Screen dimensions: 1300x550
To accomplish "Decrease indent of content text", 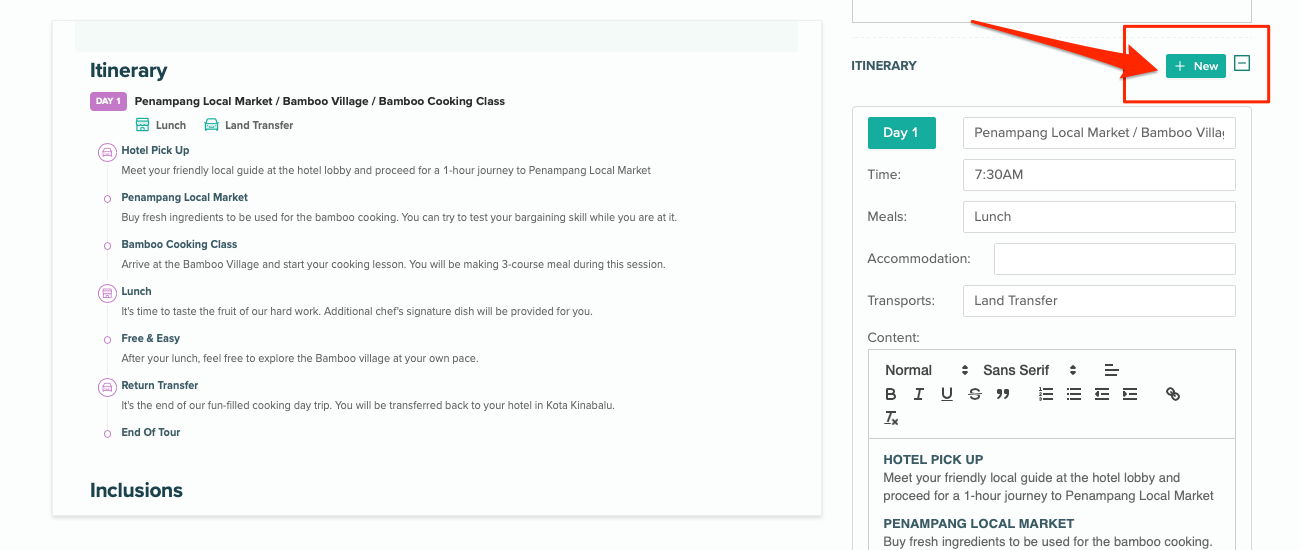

* * *

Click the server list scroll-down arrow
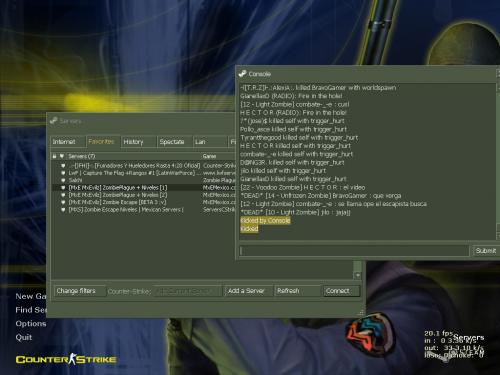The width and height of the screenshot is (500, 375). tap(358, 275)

...

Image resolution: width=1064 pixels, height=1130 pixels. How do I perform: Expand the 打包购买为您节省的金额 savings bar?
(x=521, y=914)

**Work required:** Go back to the lines above and output, exactly as they stand, the ones from the line containing "Screen dimensions: 1300x550" to the line containing "indent of content". Leave all pictures behind.

**Output for this task:**
Screen dimensions: 1300x550
To accomplish "Decrease indent of content text", 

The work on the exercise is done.